I defiantly don't mean that I can only care about my internal brain state. To me that is just obviously wrong. Although I have met people who disagree, so I see where the misunderstanding came from.

That's not what I'm talking about. I'm not talking about what known goals are saying, or what they are speaking of, what they consider valuable or important. I'm talking about where the data to learn what they are is located, as we start out not knowing the goals at all and need to learn them. There is a particular thing, say a utility function, that is the intended formulation of goals. It could be the case that this intended utility function could be found somewhere in the brain. That doesn't mean that it's a utility function that cares about brains, the questions of where it's found and what it cares about are unrelated.

Or it could be the case that it's recorded on an external hard drive, and the brain only contains the name of the drive (this name is a "pointer to value"). It's simply not the case that you can recover this utility function without actually looking at the drive, and only looking at the brain. So utility function u itself depends on environment E, that is there is some method of formulating utility functions t such that u=t(E). This is not the same as saying that utility of environment depends on environment, giving the utility value u(E)=t(E)(E) (there's no typo here). But if it's actually in the brain, and says that hard drives are extremely valuable, then you do get to know what it is without looking at the hard drives, and learn that it values hard drives.

I expect there to be too much happenstance encoded in my values.

I believe this is a bug, not a feature that we would like to reproduce.

I think that the direction you described with the AI analysing how you acquired your values is important, because it shouldn't be mimicking just your current values. It should be able to adapt the values to new situations the way you'd do (distributional shift). Think all the books / movies where people get to unusual situations and have to make tough moral calls. Like plane crashing in the middle of nowhere with 20 survivors who are gradually running out of food.. Superhuman AI will be running into unknown situations all the time because of different capabilities.

Human values are undefined for most situations a superhuman AI will encounter.

Some observations:

Genes reproduce themselves.
Humans reproduce themselves.
Symbols are relearned.
Values are reproduced.

Each needs an environment to do so, but the key observation seems to be that a structure is reliably reproduced across intermediate forms (mitosis, babies, language, society) and build on top of each other.
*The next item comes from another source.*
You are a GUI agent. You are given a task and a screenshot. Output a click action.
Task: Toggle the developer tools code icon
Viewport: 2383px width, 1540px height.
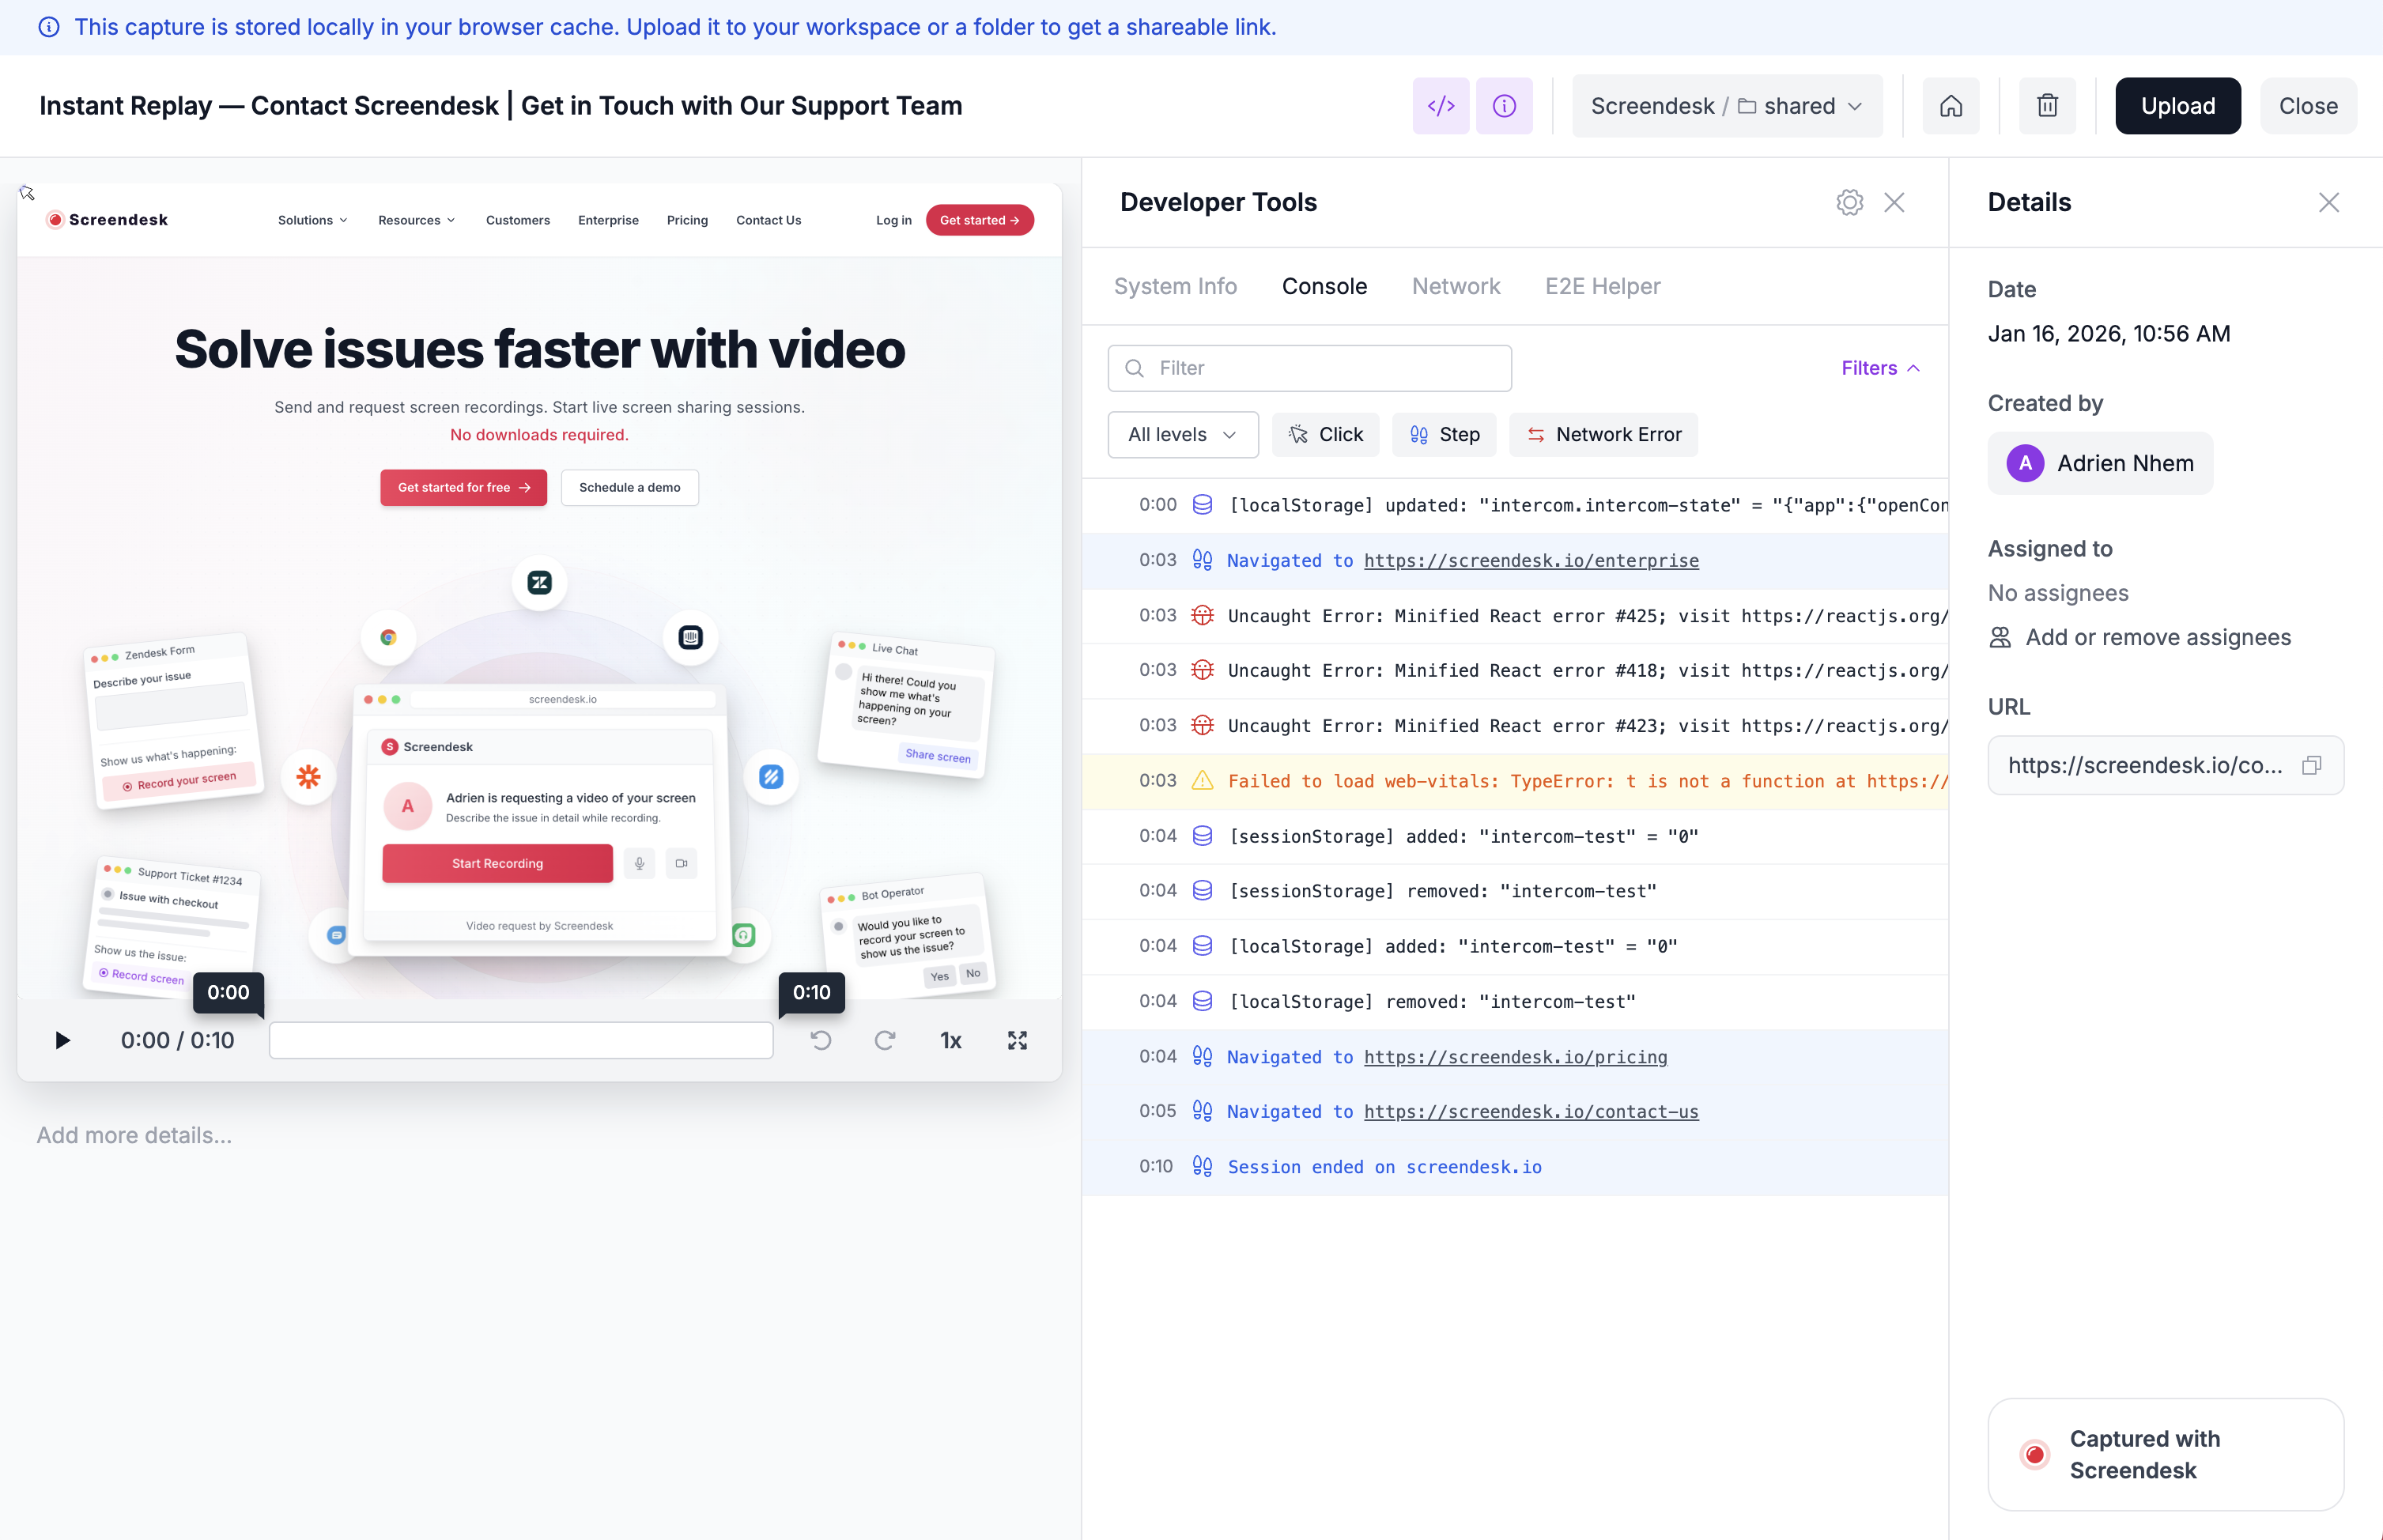click(x=1440, y=106)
It seems plausible that there is a class of formal representations that describe

the parts that are retained across instances and
the embedding into each other (values into genes and symbols), and
the dynamics of the transfer.

If something is good at replicating, then there will be more of that thing, this creates a selection effect for things that are good at replicating. The effects of this can be observed in biology and memetics.

Maybe self replication can be seen as an agentic system with the goal of self replicating? In this particular question all uncertainty comes from "agent" being a fuzzy concept, and not from any uncertainty about the world. So answering this question will be a choice of perspective, not information about the world.

Either way, the type of agency I'm mainly interested in is the type of agency that have other goals than just self replication. Although maybe there are things to be learned from the special case of having self replication as a goal?

If the AI learns my values then this is a replication of my values. But there are also examples of magic agentic force where my values are not copied at any point along the way.

Looking at how society is transferred between generations, might have some clues to value learning? But I'm less optimistic about looking at what is similar between self replication in general, because I think I already know this, and also, it seems to be one abstraction level to high, i.e. the similarity are properties above the mechanistic details, and those details is what I want.